Since August 1989, scientists have succeeded in finding the gene responsible for CF, figured out how it causes the disease, corrected the defect in a test tube, and devised and tested, in animals, a way to deliver a healthy, working copy of the gene to the lungs, using a cold virus as a vehicle.
The success of the animal experiments prepared the way for gene therapy in humans. The human experiments are aimed at correcting the genetic defect that causes an imbalance of salt and water in cells lining the airways of CF patients. That chemical imbalance causes the buildup of mucus.

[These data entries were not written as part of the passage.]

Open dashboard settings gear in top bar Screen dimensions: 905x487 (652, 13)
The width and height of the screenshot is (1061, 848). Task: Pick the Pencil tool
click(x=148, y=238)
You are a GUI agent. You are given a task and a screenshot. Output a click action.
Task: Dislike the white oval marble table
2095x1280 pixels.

In the experiments, researchers will manipulate a cold virus so it can no longer reproduce. Then they will stitch into the virus a healthy copy of the CF gene.

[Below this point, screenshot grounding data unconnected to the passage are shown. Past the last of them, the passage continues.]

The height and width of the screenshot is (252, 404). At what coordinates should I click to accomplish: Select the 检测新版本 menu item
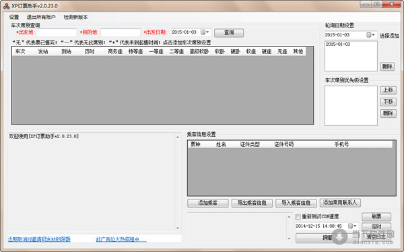[75, 18]
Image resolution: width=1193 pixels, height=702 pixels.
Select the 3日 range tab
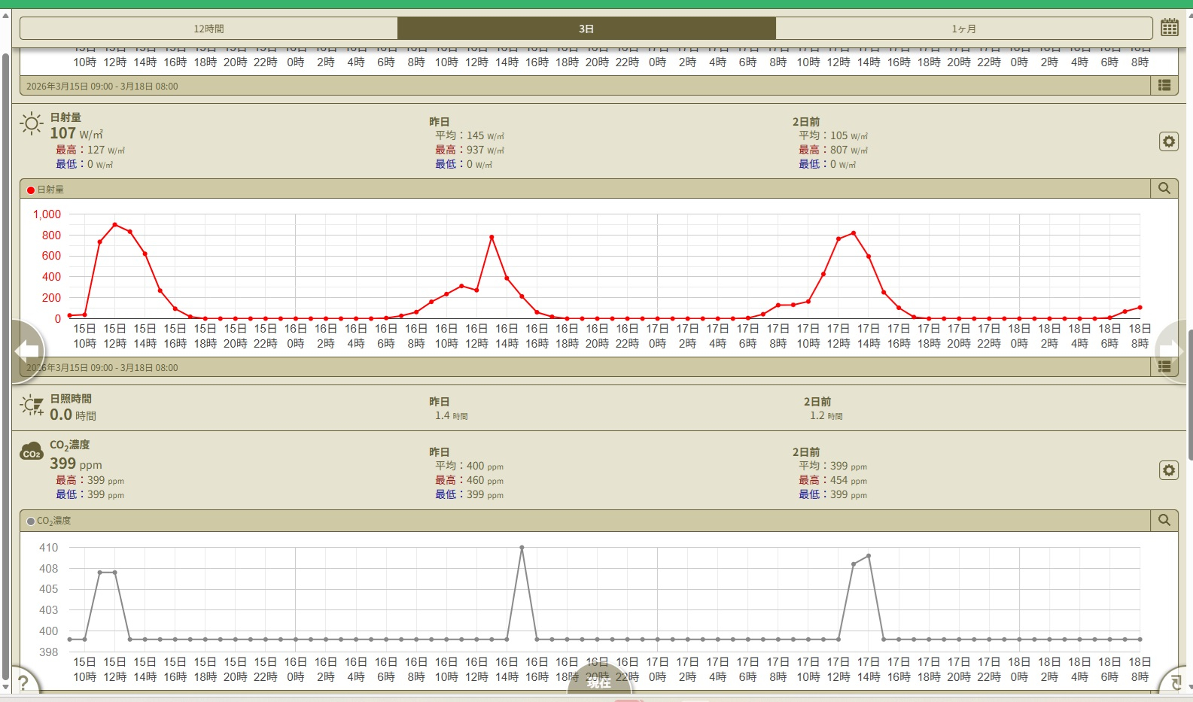point(586,29)
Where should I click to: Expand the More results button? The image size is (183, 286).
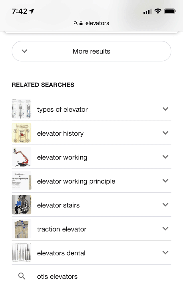(x=92, y=51)
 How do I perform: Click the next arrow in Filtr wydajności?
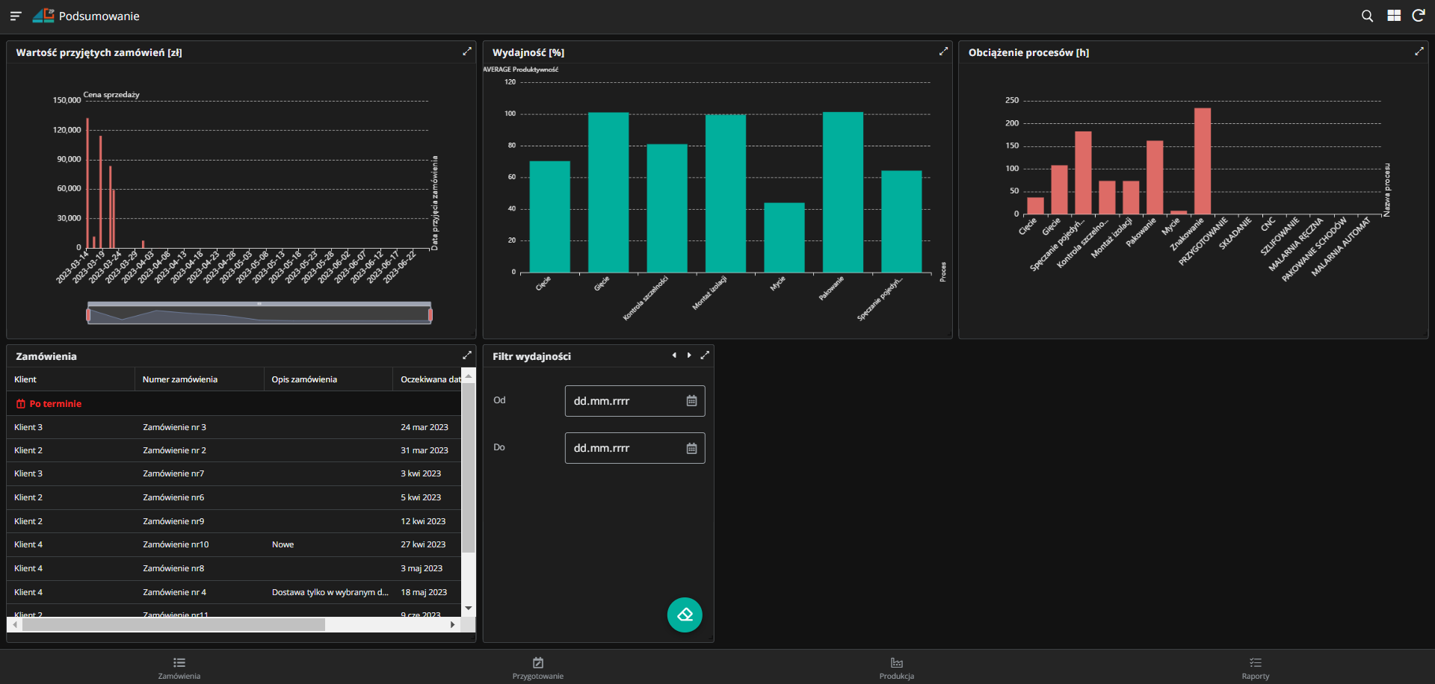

Millions of these altered viruses will be dripped into the lungs by way of a liquid. Once there, the viruses, with the cystic fibrosis genes in tow, will invade the lung cells and set up shop. The healthy CF genes should then direct the cells to function normally.
It was Ronald Crystal, chief of the pulmonary branch of the National Heart, Lung and Blood Institute in Bethesda, Md., who came up with the idea of using a cold virus as a vehicle - a delivery truck, he likes to say - for transporting healthy CF genes into the body.
He says the idea came to him one day 3 1/2 years ago while he was out jogging and thinking about a conversation he'd had with a French researcher.
Crystal figured that a type of cold virus called an adenovirus would be a good way to infiltrate the lungs of CF patients, because the virus already does just that when it infects someone with a cold.
"It just suddenly struck me it would be a way to cure cystic fibrosis by gene therapy," Crystal said.
In recent years, Crystal and other researchers have begun testing several promising new drugs for cystic fibrosis, such as amiloride and DNase, to treat the symptoms of the disease. But they don't address the underlying defect. That's why the three gene-therapy trials are so important. They raise the possibility, for the first time, that a way can be found to cure this fatal disease by overcoming the underlying cellular disorder that causes it.
Crystal's experiment will involve 10 patients. Wilson's at Penn will include a dozen. The University of Iowa experiment, under the direction of Dr. Michael Welsh, differs slightly from the others in that the virus will only be
put in the nasal passages, not the lungs, of patients. Three patients will be involved in this trial, in which Iowa scientists are collaborating with Genzyme Corp.
A gene therapy for CF would probably end up being something patients would have to take periodically for the rest of their lives. Crystal said he did not yet know how large a dose patients would need or how often they would need it.
"If we're going to make gene therapy widespread, it's going to have to be like a pill in a bottle," he said. "We can take it or inject it or give it in an aerosol spray."
Kelley said gene therapy today was about where aviation was in the early 20th century.
"But I'm convinced that gene therapy is the way to go. I think it will have a major impact on people's health. And I'm putting my money on it."